* _TASK BRIEF_: Everything from the line containing "Click Add another example" to the final line of the records below should be given again exactly, and nothing else.

*** RECORDS FOR THE TASK ***

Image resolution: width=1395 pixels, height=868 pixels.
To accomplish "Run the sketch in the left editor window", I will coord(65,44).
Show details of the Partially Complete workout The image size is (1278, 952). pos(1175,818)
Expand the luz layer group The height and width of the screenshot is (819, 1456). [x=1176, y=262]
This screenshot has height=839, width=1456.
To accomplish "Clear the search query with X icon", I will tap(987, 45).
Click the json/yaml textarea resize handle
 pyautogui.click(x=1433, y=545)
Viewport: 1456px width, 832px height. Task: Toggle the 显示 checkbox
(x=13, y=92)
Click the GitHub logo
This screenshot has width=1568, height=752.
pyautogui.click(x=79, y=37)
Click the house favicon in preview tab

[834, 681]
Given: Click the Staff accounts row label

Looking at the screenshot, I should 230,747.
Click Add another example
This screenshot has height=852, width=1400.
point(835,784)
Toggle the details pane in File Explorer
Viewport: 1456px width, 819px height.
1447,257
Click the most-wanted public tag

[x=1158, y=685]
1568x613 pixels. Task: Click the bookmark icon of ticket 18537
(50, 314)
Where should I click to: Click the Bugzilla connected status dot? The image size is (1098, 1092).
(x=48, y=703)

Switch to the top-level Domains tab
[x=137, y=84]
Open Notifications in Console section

***

* _RESULT FOR THIS TASK_:
Click Add another example
This screenshot has height=852, width=1400.
point(835,784)
Toggle the details pane in File Explorer
Viewport: 1456px width, 819px height.
1447,257
Click the most-wanted public tag

[x=1158, y=685]
1568x613 pixels. Task: Click the bookmark icon of ticket 18537
(50, 314)
Where should I click to: Click the Bugzilla connected status dot? The image size is (1098, 1092).
(x=48, y=703)

Switch to the top-level Domains tab
[x=137, y=84]
Open Notifications in Console section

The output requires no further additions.